What this task involves:
When you reach the line with "Image resolution: width=522, height=2576." in the listing below, transcribe it and each line after it up to and including the line with "こんな仕事をしています (61, 274)", exactly and with nothing else.

The data:
———
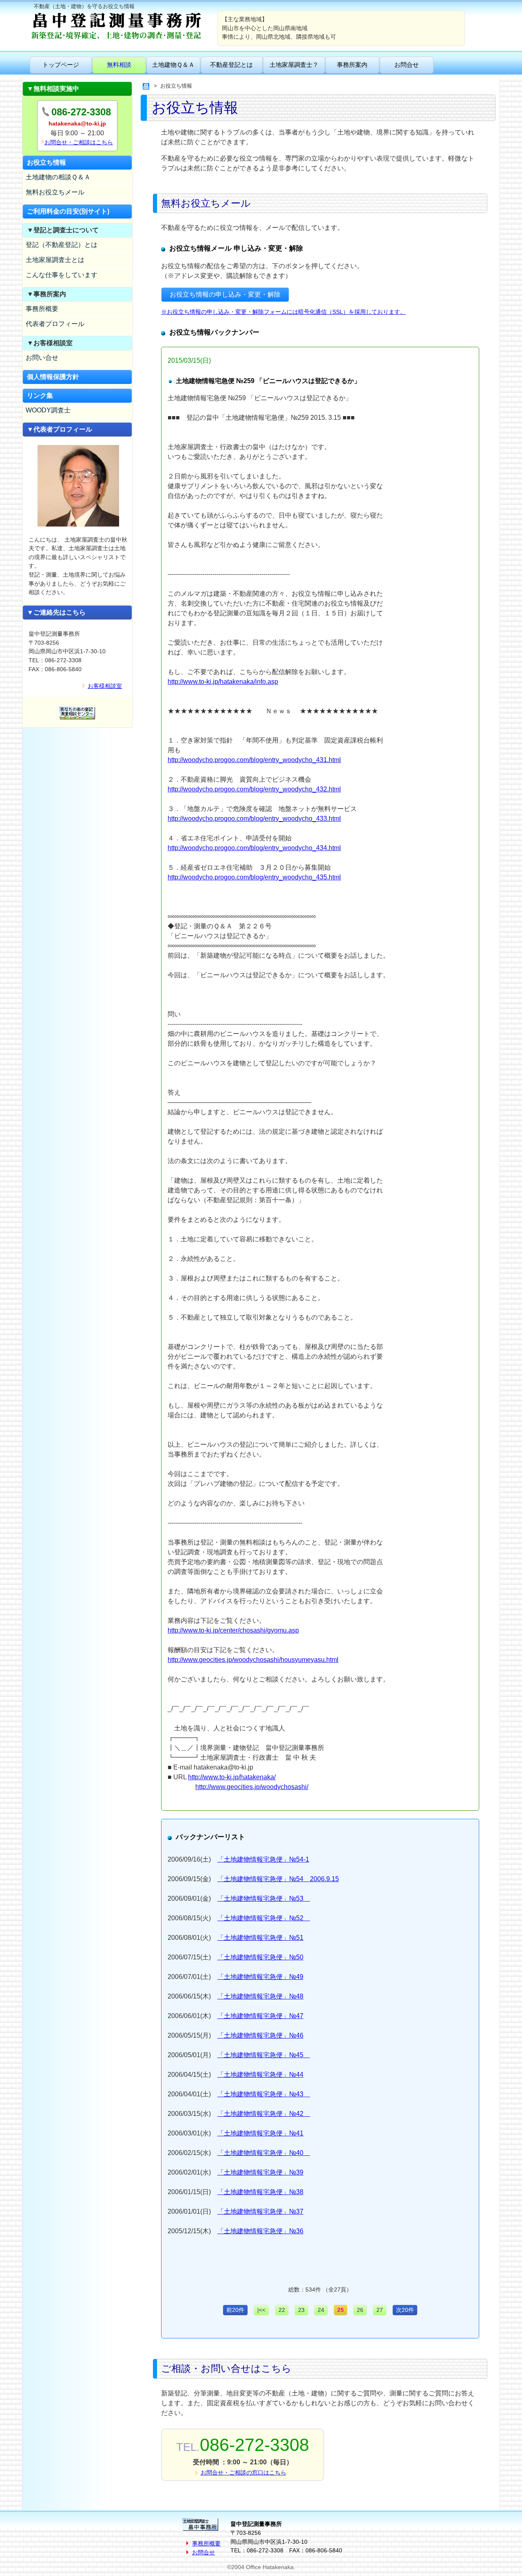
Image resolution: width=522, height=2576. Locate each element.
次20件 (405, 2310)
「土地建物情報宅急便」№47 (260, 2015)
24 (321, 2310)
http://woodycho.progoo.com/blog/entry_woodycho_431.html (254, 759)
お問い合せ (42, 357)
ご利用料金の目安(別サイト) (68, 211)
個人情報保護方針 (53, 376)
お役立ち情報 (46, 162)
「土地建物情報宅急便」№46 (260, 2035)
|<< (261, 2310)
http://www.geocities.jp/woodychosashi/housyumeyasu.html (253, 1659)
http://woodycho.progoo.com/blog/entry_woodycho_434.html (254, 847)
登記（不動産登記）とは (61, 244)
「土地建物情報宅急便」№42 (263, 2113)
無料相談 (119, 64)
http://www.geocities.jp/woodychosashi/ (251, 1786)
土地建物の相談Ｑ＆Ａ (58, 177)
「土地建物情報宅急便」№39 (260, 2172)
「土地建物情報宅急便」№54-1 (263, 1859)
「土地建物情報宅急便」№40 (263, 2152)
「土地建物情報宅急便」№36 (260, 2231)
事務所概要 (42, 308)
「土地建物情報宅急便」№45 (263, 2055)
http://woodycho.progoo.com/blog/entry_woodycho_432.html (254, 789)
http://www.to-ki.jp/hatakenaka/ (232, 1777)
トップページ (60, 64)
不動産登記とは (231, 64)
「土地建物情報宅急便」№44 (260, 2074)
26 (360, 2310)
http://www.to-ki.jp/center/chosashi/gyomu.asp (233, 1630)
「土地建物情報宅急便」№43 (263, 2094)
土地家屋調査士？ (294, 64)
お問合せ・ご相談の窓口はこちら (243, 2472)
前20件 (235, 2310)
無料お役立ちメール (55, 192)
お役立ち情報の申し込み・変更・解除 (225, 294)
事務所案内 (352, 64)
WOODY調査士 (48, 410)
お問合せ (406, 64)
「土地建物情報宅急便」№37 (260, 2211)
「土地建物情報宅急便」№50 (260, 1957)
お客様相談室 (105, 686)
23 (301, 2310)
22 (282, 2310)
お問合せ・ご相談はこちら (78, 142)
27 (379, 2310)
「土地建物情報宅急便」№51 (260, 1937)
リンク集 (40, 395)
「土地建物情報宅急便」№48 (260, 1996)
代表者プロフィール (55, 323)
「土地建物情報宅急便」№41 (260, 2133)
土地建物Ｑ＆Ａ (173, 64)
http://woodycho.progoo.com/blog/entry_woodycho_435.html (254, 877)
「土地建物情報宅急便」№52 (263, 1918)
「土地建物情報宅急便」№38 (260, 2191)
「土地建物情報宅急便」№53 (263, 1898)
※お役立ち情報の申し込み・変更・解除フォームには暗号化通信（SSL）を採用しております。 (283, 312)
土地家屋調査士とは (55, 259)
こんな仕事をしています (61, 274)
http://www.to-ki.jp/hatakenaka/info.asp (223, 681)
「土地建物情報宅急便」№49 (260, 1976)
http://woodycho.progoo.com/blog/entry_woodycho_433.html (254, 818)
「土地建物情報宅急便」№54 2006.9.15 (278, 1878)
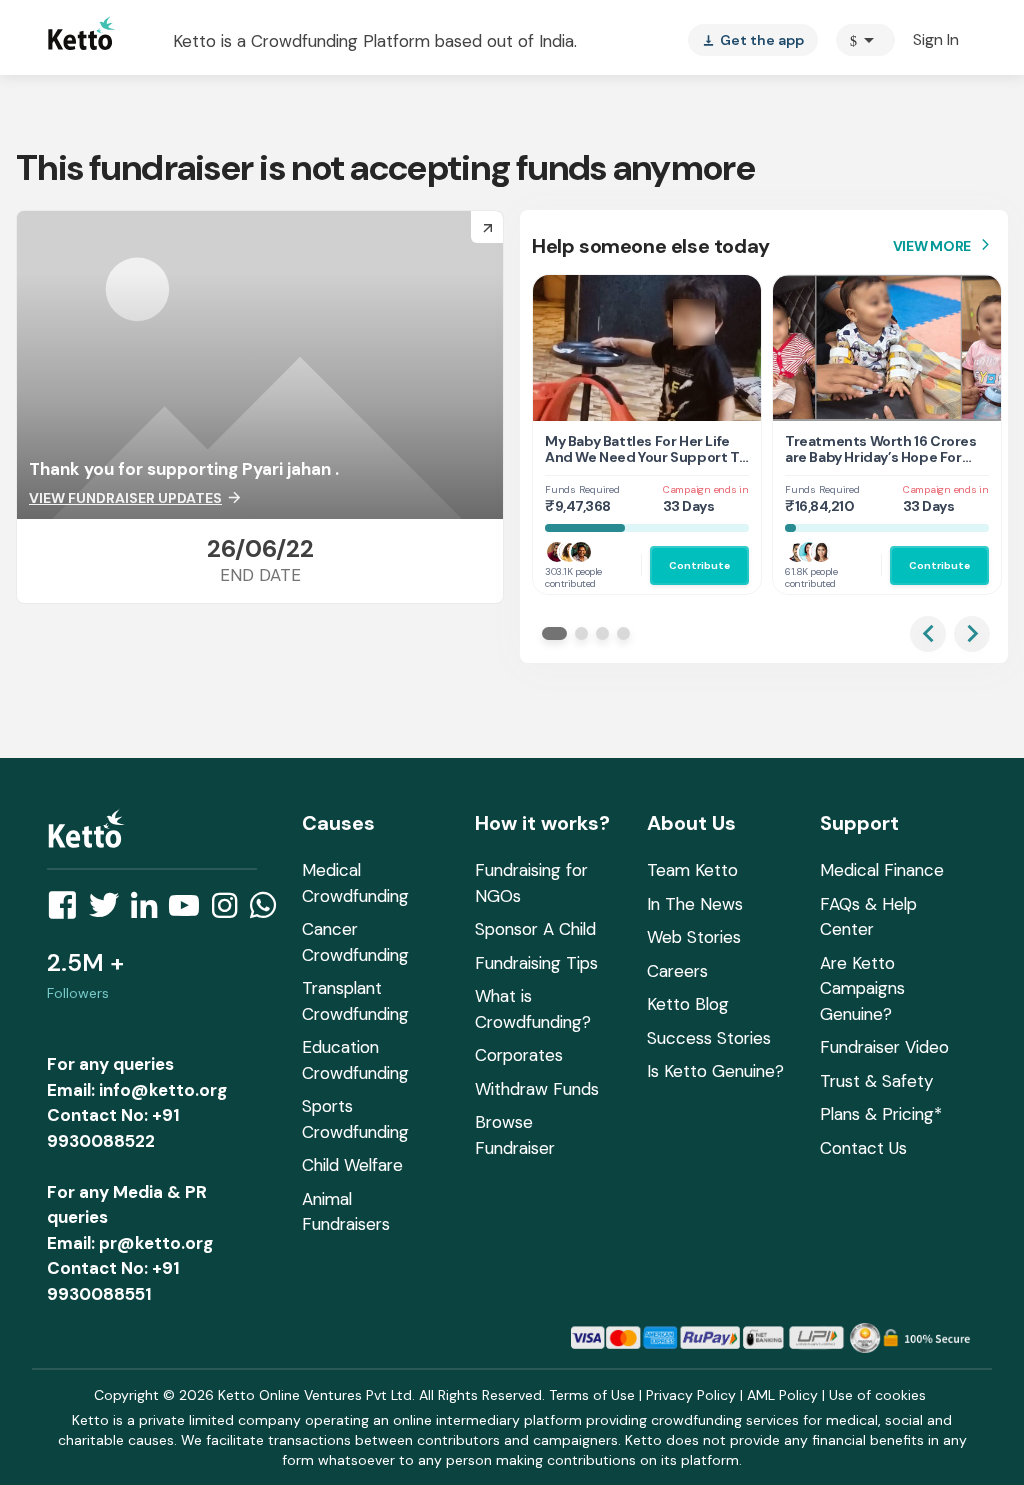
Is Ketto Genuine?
———
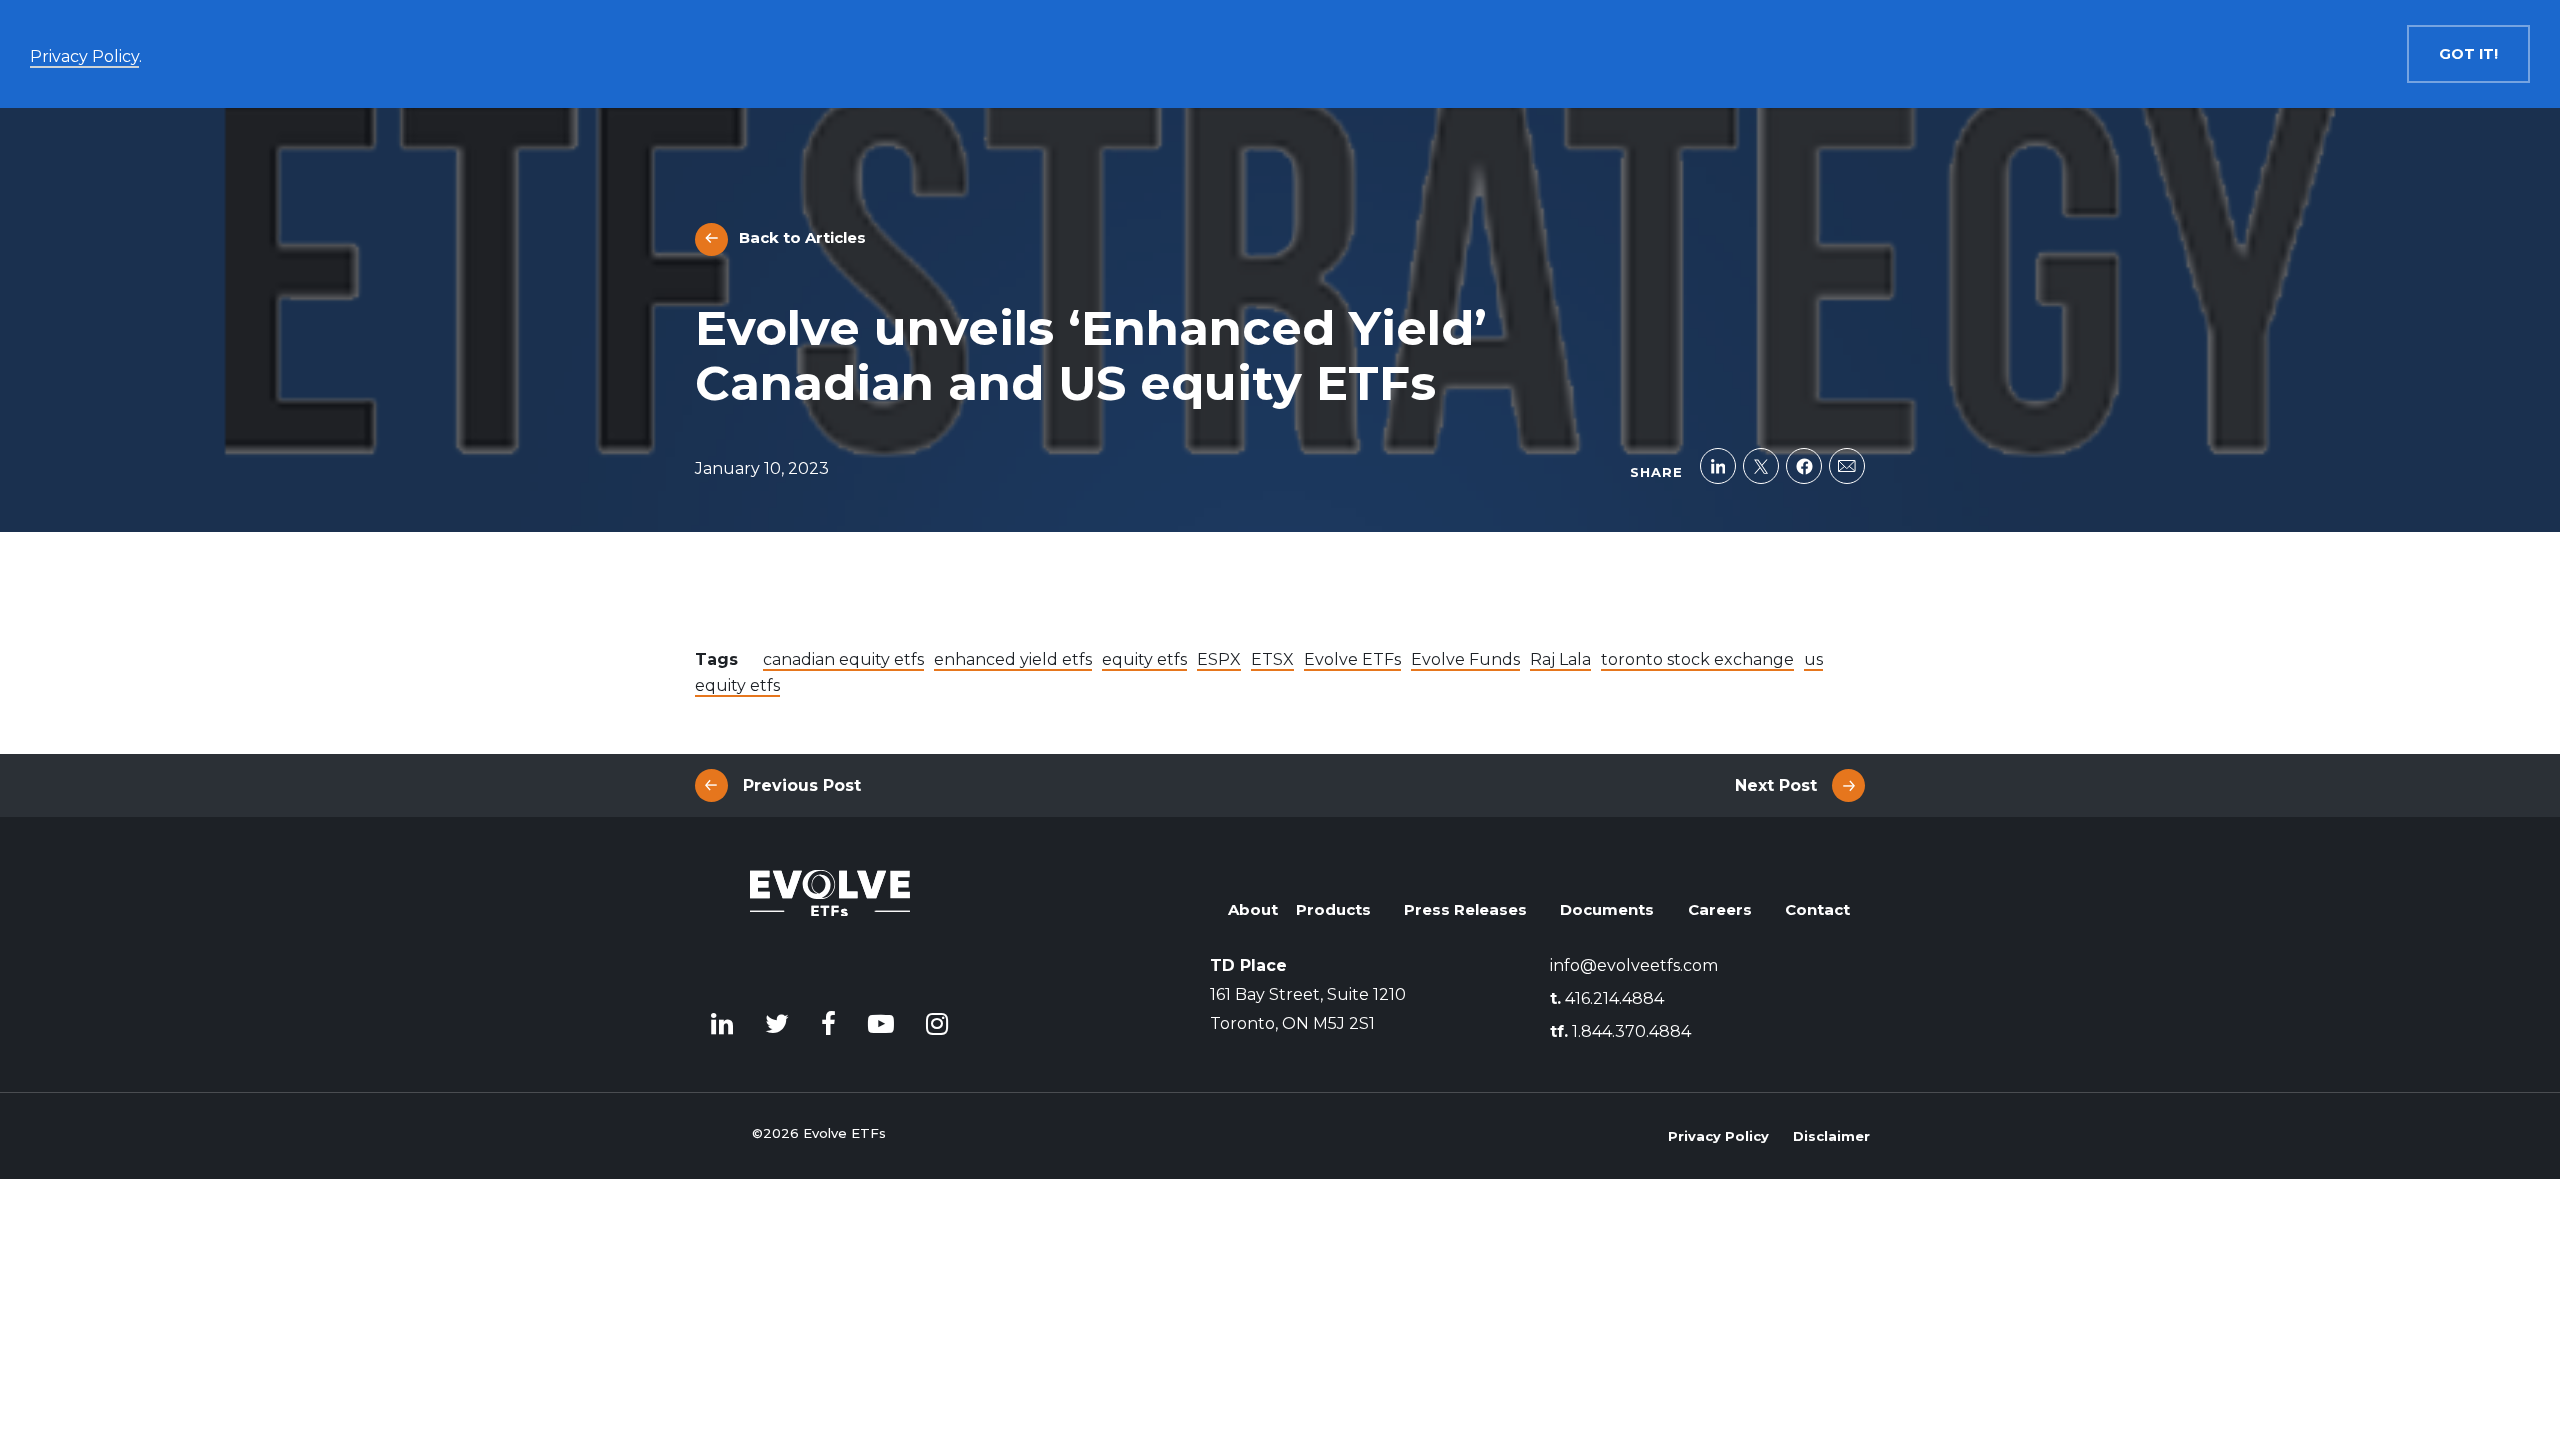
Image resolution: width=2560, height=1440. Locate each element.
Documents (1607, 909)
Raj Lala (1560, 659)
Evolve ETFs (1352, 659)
———
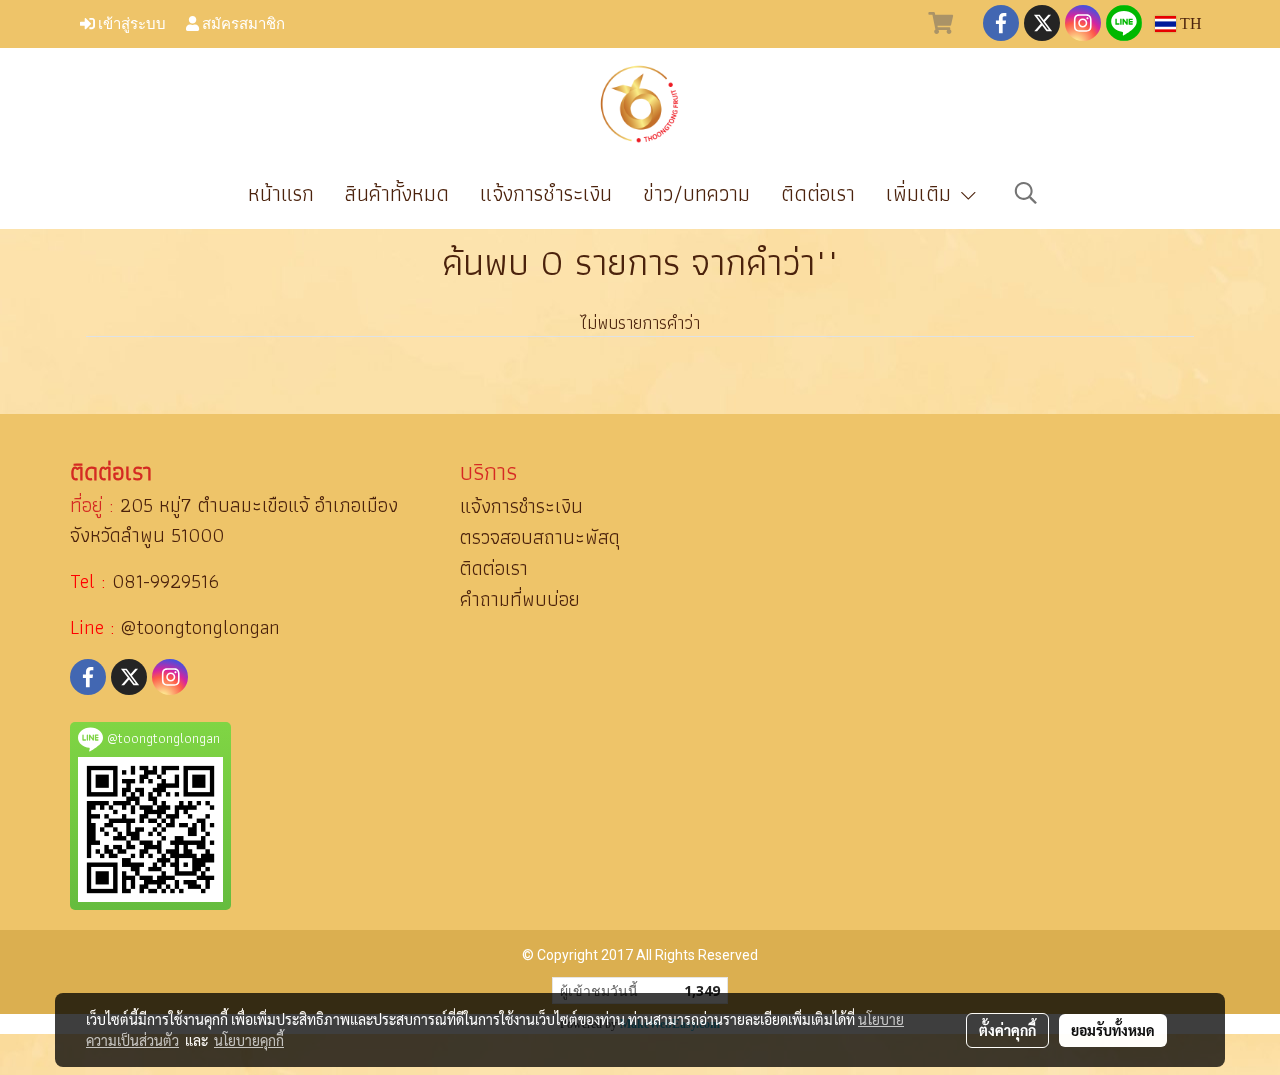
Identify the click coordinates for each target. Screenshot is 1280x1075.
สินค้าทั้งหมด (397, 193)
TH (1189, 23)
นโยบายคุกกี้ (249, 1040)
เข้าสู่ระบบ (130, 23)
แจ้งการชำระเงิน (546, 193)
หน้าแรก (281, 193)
———
Result below:
Image resolution: width=522, height=2576. Locate each element.
次20件 (405, 2310)
「土地建物情報宅急便」№47 (260, 2015)
24 (321, 2310)
http://woodycho.progoo.com/blog/entry_woodycho_431.html (254, 759)
お問い合せ (42, 357)
ご利用料金の目安(別サイト) (68, 211)
個人情報保護方針 (53, 376)
お役立ち情報 (46, 162)
「土地建物情報宅急便」№46 (260, 2035)
|<< (261, 2310)
http://www.geocities.jp/woodychosashi/housyumeyasu.html (253, 1659)
http://woodycho.progoo.com/blog/entry_woodycho_434.html (254, 847)
登記（不動産登記）とは (61, 244)
「土地建物情報宅急便」№42 (263, 2113)
無料相談 (119, 64)
http://www.geocities.jp/woodychosashi/ (251, 1786)
土地建物の相談Ｑ＆Ａ (58, 177)
「土地建物情報宅急便」№39 (260, 2172)
「土地建物情報宅急便」№54-1 (263, 1859)
「土地建物情報宅急便」№40 (263, 2152)
「土地建物情報宅急便」№36 (260, 2231)
事務所概要 (42, 308)
「土地建物情報宅急便」№45 (263, 2055)
http://woodycho.progoo.com/blog/entry_woodycho_432.html (254, 789)
http://www.to-ki.jp/hatakenaka/ (232, 1777)
トップページ (60, 64)
不動産登記とは (231, 64)
「土地建物情報宅急便」№44 (260, 2074)
26 (360, 2310)
http://www.to-ki.jp/center/chosashi/gyomu.asp (233, 1630)
「土地建物情報宅急便」№43 (263, 2094)
土地家屋調査士？ (294, 64)
お問合せ・ご相談の窓口はこちら (243, 2472)
前20件 (235, 2310)
無料お役立ちメール (55, 192)
お役立ち情報の申し込み・変更・解除 (225, 294)
事務所案内 (352, 64)
WOODY調査士 (48, 410)
お問合せ (406, 64)
「土地建物情報宅急便」№37 (260, 2211)
「土地建物情報宅急便」№50 (260, 1957)
お客様相談室 (105, 686)
23 (301, 2310)
22 (282, 2310)
お問合せ・ご相談はこちら (78, 142)
27 (379, 2310)
「土地建物情報宅急便」№51 (260, 1937)
リンク集 (40, 395)
「土地建物情報宅急便」№48 (260, 1996)
代表者プロフィール (55, 323)
「土地建物情報宅急便」№41 (260, 2133)
土地建物Ｑ＆Ａ (173, 64)
http://woodycho.progoo.com/blog/entry_woodycho_435.html (254, 877)
「土地建物情報宅急便」№52 (263, 1918)
「土地建物情報宅急便」№38 (260, 2191)
「土地建物情報宅急便」№53 (263, 1898)
※お役立ち情報の申し込み・変更・解除フォームには暗号化通信（SSL）を採用しております。 (283, 312)
土地家屋調査士とは (55, 259)
こんな仕事をしています (61, 274)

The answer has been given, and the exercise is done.